SOURCE EXTRACT
Squam Lakes Financial Advisors, LLC

Job Title:

Chief Listener

Biography:

Bob has long been a proponent of fee-only financial planning and was a founding member of the National Association of Personal Financial Advisors (NAPFA), the leading professional association of fee-only financial advisors. He served three years as president and director of the Northeast Mid-Atlantic Region of NAPFA and led a committee to develop NAPFA University for the continuing education of fee-only financial advisors and planners. In 2011, he received NAPFA’s Robert J. Underwood Distinguished Service Award and in 2013 he was honored and recognized as one of the 30 Most Influential for meritorious service to NAPFA and the Fee-Only financial planning community.

Bob’s client base included women, retiring and retired couples, owners of closely held businesses professors at Plymouth State University. They look to Bob and his team to help articulate personal goals and develop comprehensive planning strategies for achieving those goals.

In the 14 years prior to founding his own business, Bob administered estates, trusts, and developed new business for bank trust departments. He was awarded the Master of Science Degree in Financial Services (MSFS) from the American College in Bryn Mawr, Pennsylvania, and had his undergraduate studies at Siena College in Loudonville, NY. Bob holds the Accredited Estate Planner certification from the National Association of Estate Planing Councils, a leading organization of professional estate planners and affiliated estate planning councils focused on establishing and monitoring the highest professional and educational standards for the practice.

Bob has been recognized as one of the best financial advisors in the country by both Moneymagazine and Worth magazine. Medical Economics also recognized Bob as one of the best financial planners in the country for doctors.

GIVEN DATA
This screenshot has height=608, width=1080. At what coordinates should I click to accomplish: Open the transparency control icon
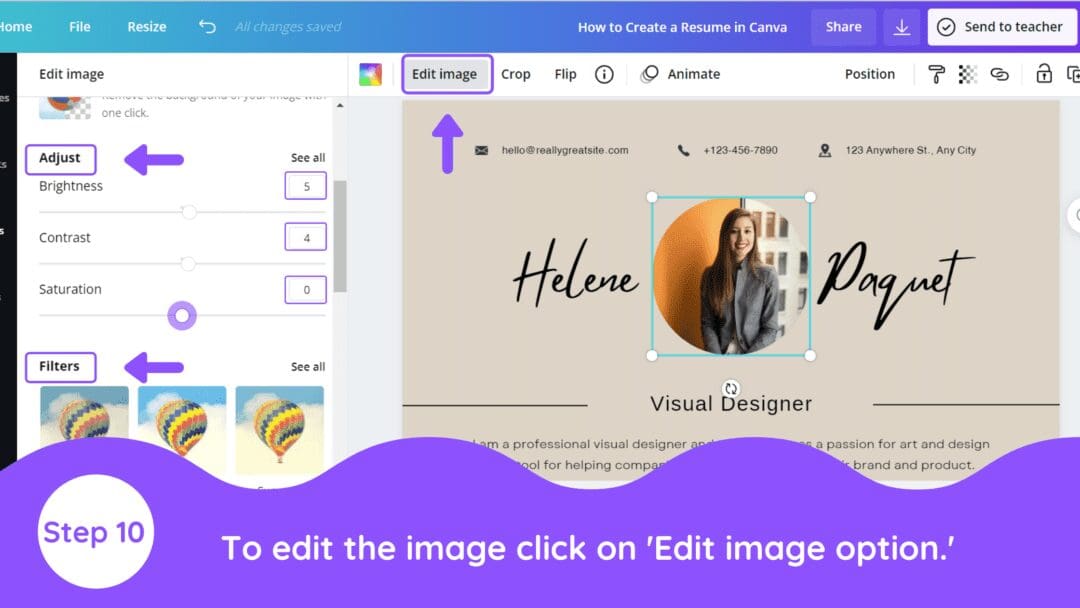pos(966,73)
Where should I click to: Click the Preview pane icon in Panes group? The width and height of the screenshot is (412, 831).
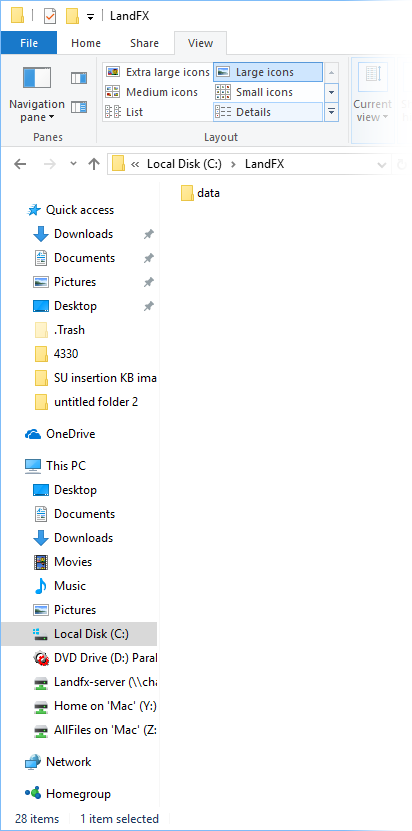(x=78, y=78)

WHAT TO DO
From the financial advisor biography, return the passage that begins at the words "Chief Listener" and stops after "financial planning community.". Copy it word for word.

RESPONSE TO THE TASK
Chief Listener

Biography:

Bob has long been a proponent of fee-only financial planning and was a founding member of the National Association of Personal Financial Advisors (NAPFA), the leading professional association of fee-only financial advisors. He served three years as president and director of the Northeast Mid-Atlantic Region of NAPFA and led a committee to develop NAPFA University for the continuing education of fee-only financial advisors and planners. In 2011, he received NAPFA’s Robert J. Underwood Distinguished Service Award and in 2013 he was honored and recognized as one of the 30 Most Influential for meritorious service to NAPFA and the Fee-Only financial planning community.